→ **EXERCISE BRIEF**: Return the data exactly, apart from leaving out the pictures.

→ **GIVEN DATA**:
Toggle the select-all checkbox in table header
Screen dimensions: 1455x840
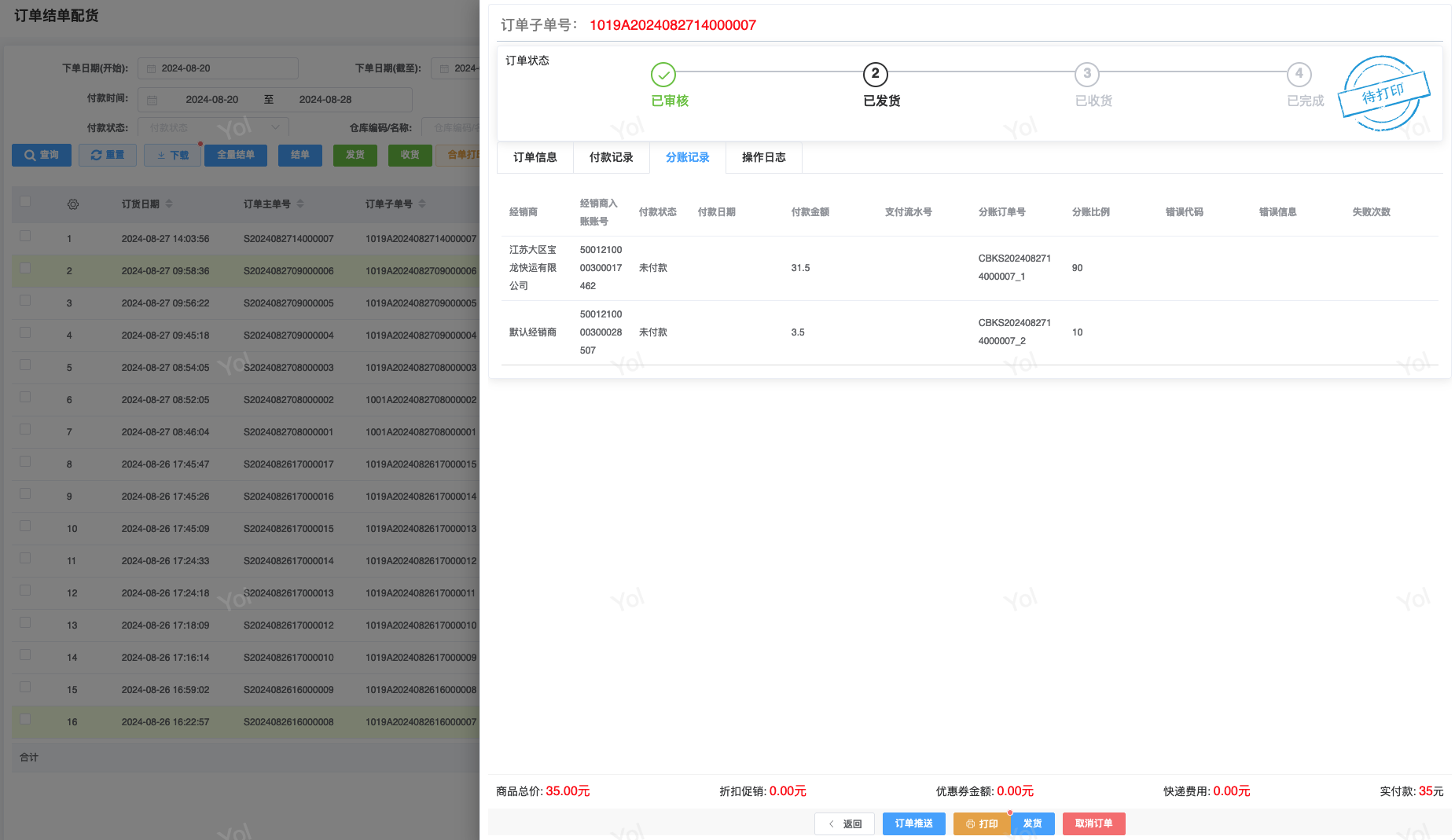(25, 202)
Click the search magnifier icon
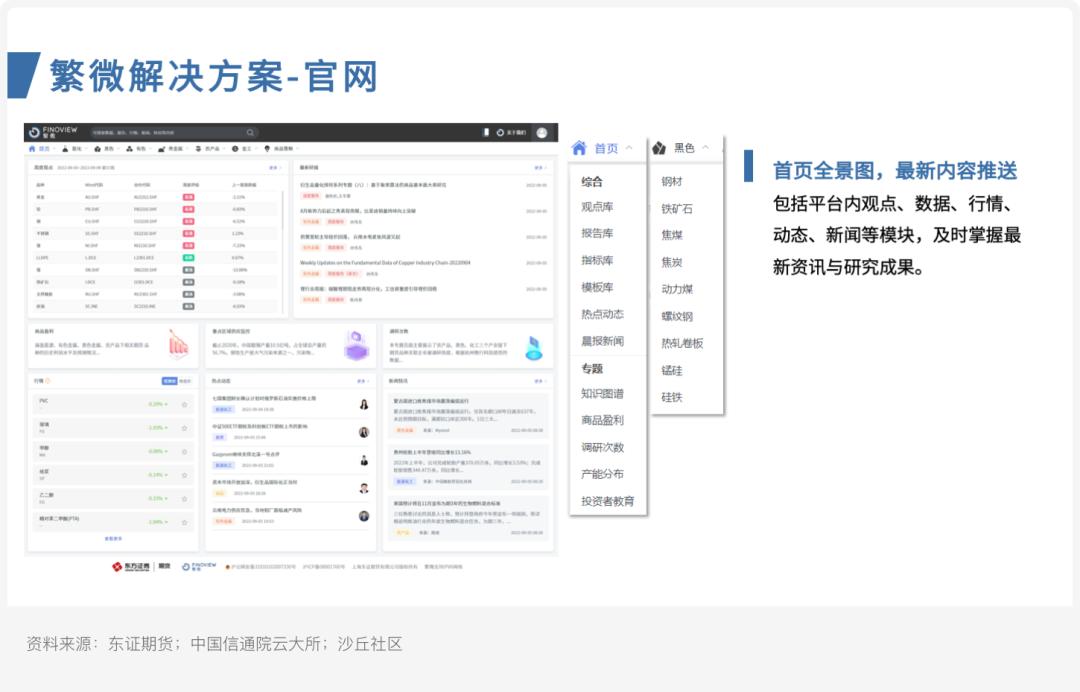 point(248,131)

→ **FINAL ANSWER**:
Toggle the select-all checkbox in table header
Screen dimensions: 1455x840
(25, 202)
Click the search magnifier icon
 point(248,131)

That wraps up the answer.